The Union Government has revived the stalled process of divesting 12.15 per cent stake in Nalco. The Empowered Group of Ministers is slated to fix the reserve or floor price on March 10.

The Government plans to complete the sell-off exercise to mop up between Rs 1,300 crore and Rs 1,400 crore through the auction route before March-end, merchant banking sources told Business Line.

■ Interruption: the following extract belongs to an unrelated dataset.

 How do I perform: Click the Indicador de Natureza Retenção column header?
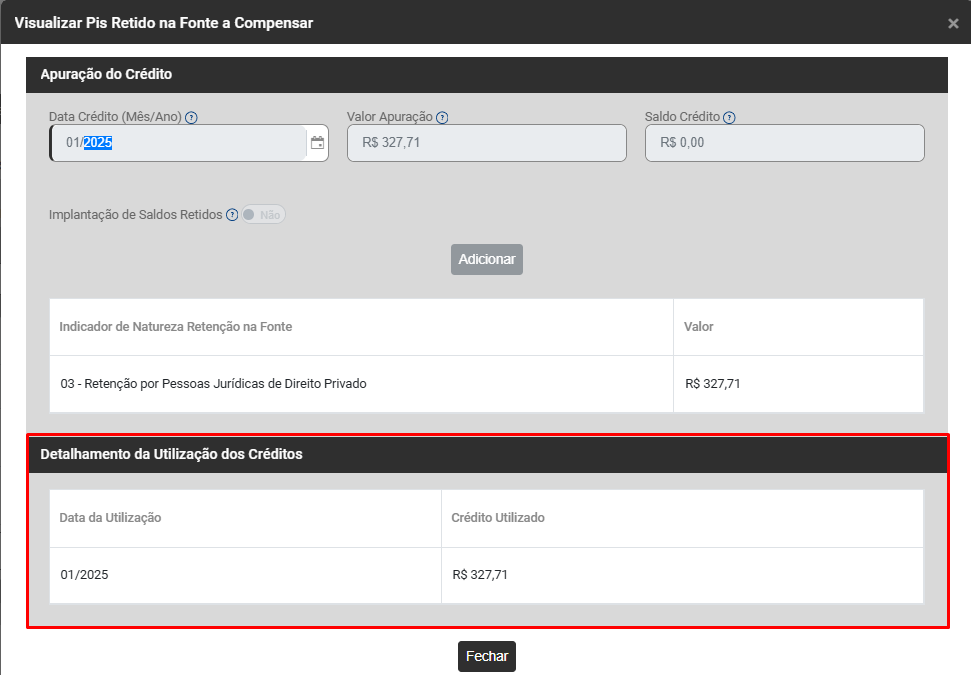pyautogui.click(x=176, y=327)
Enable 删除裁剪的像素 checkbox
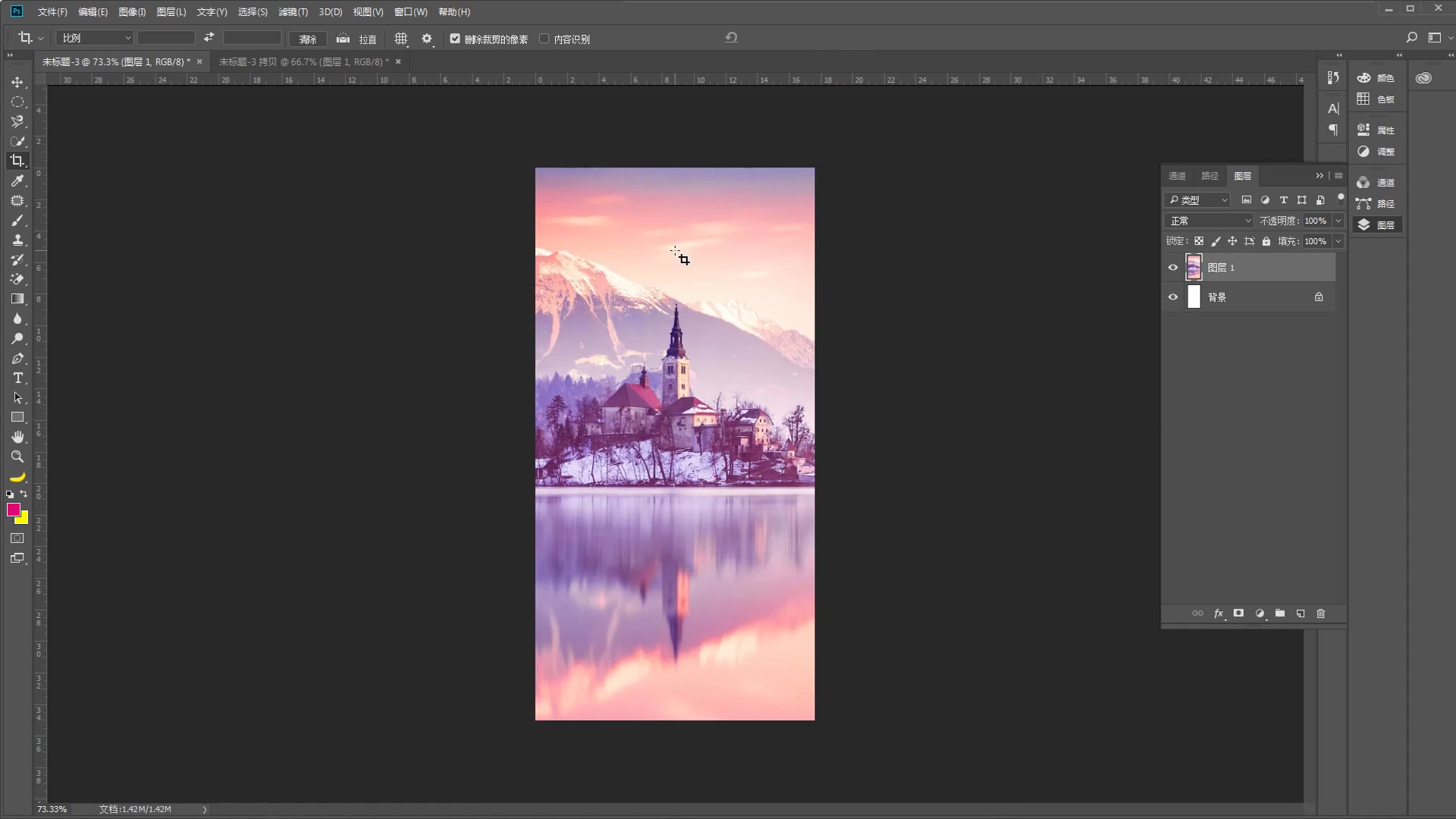 tap(454, 39)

Sources in the Department of Disinvestment as well as the Ministry of Mines confirmed that teams returned this week after completing pre-bid road shows in the US, UK, Singapore and Hong Kong. Last month, two domestic road shows were held in Mumbai and Chennai.

Road Shows

Sources said Franklin Templeton, Lloyd Baughan Asset Management and Pictet were among 15 institutional investors that participated at the road shows in the US and UK. Nalco’s road shows in the Singapore and Hong Kong circuit attracted some 11 qualified institutional investors, including Nomura Securities.

SBI Capital Markets Ltd, IDFC Capital Ltd and Axis Capital Ltd — the three chosen merchant bankers — are assisting the Government in the sell-off exercise. The proceeds of the sell-off are expected to help the Government in managing its deficits in the current financial year. The Government is rushing to meet the targeted figure of Rs 30,000 crore through disinvestment in State-run companies.

The one-day auction on the National Stock Exchange and Bombay Stock Exchange could be carried out in the last week of March . The Rs-5 face-value Nalco stock is currently ruling at the Rs 44 level.

The proposed disinvestment would bring down the Government holding (87.15 per cent) to 75 per cent and also comply with the relevant SEBI norms. At present, in the public category, Franklin Templeton, LIC and Hindalco Industries hold 2.56 per cent, 3.25 per cent and 1.11 per cent, respectively.

Meanwhile, Durga Shanker Mishra, Joint Secretary, Ministry of Mines joined the Nalco board from February 26 in place of Arun Kumar.